Microsoft Machine Learning and Data Science Summit promised to connect Big Data engineers, Data Scientists, Machine Learning practitioners and managers to share best practices, to Dive deep & learn, and to facilitate Think big & execute fast ideas. In my experience, the summit met majority of its goals and it was a great start. Microsoft has graciously made majority of the contents available online, and the videos for over 300 sessions can be seen on MSIgnite Youtube Channel.

After an excellent inaugural day, the Data Science Summit's day 2 kicked-off with the keynote by Featured Speaker Dr. Edward Tufte. Edward Tufte is a statistician and artist, and Professor Emeritus of Political Science, Statistics, and Computer Science at Yale University. He wrote, designed, and 4 classic books on data visualization. The New York Times described ET as the "Leonardo da Vinci of data," and Business Week as the "Galileo of graphics." He is just amazing to listen to and I plan to do a detailed post on his presentation later during the week.

data-science-summit-day-2-edward-tufte

The keynote was followed by Instructor-Led & Self-Paced Labs + Breakout Sessions,. I attended Omid Afnan's session on Go Big (with Data Lake Architecture) or Go Home! with the following abstract:

What can you do about information overload? IT professionals have to keep track of endless numbers of data streams from sources that seem to multiply every day. Web apps, social media, IoT devices, customer activity, and many more sources pump new data into the organization, even as pre-existing relational databases grow to keep up with business. Learn from professionals who have had to solve for these and similar problems. You'll see typical architectures using relational and non-relational, structured and unstructured, operational and analytic data—all working together to keep you sane. You'll also learn how Azure technologies can significantly reduce your operational overhead.

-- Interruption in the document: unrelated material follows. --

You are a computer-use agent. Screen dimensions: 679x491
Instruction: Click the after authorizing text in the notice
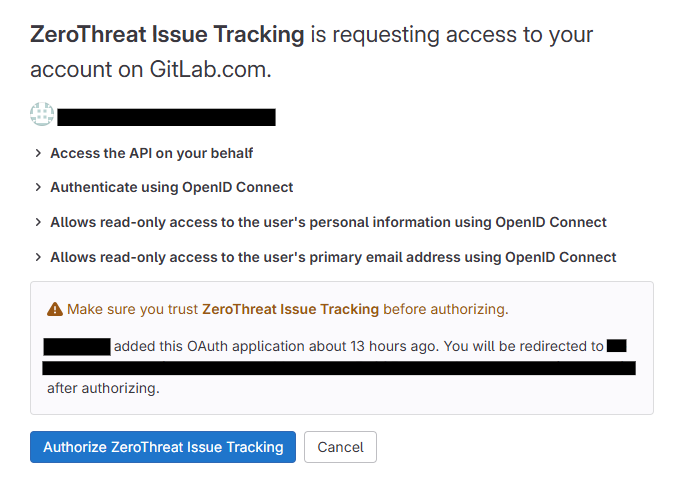[103, 388]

data-science-summit-day-2-data-lake-architecture

After this session Gokhan Uluderya, Nick Gaylord and Jack Shay talked about Build Real-World Analytics Solutions Combining Machine Learning with Human Intelligence:

By integrating scalable human judgment into your analytics solution, you can augment your lower-confidence machine learning predictions with accurate labels, and these labels can be used as additional training data to help improve your model. In this session, we’ll demonstrate how to build a real-world text analytics workflow using machine learning with humans in the loop.

Which was then followed by Maxim Lukiyanov's talk on Big, Fast, and Data-Furious…with Spark

Making teams of data scientists productive is a challenging task. The size of the data in Big Data problems is the first great hindrance to productivity. Apache Spark provides a foundation for the solution to this problem by offering interactive compute engine, but it is not sufficient in itself. In this session we review how a set of open source tools including Jupyter and Livy can be combined with advanced resource management and elasticity of Azure cloud to provide a comprehensive interactive platform for Big Data.

One of the most anticipated session was Frank Seide, CNTK (Computational Network Toolkit): Microsoft’s Open Source Deep Learning Toolkit

This talk introduces CNTK, Microsoft’s cutting-edge deep learning toolkit. CNTK is Microsoft's open-source computation-graph based deep learning toolkit used to train and evaluate deep neural networks used in Microsoft products, such as the Cortana speech models. CNTK supports feed-forward, convolutional, and recurrent networks for speech, image, and text workloads, also in combination. Popular network types are supported either natively (convolution) or can be described as a CNTK configuration (LSTM). CNTK scales to multiple GPU servers and is designed around efficiency. Attendees will learn how CNTK may address their deep learning needs, what they can/cannot do, how would a typical use look like, and how it works/what algorithms it implements.

The expo was quite good as well. Caught IBM's Agile session and found it to be quite interesting.

data-science-summit-day-2-expo-agile-ibm

Also attended the data science curriculum EDX session along with Instructor-Led Lab: The Cortana Intelligence Suite - Part One: Foundations The Cortana Intelligence Suite - Part Two: Deep Dive and Self-Paced Lab: Python on Microsoft Notebooks – From the Basics to Data Science and Beyond

and it gave me some time to try out Developer's version of its HoloLens VR headset ( technically it's a MR (Mixed reality) or AR (Augmented reality) headset - VR is the vive or oculus)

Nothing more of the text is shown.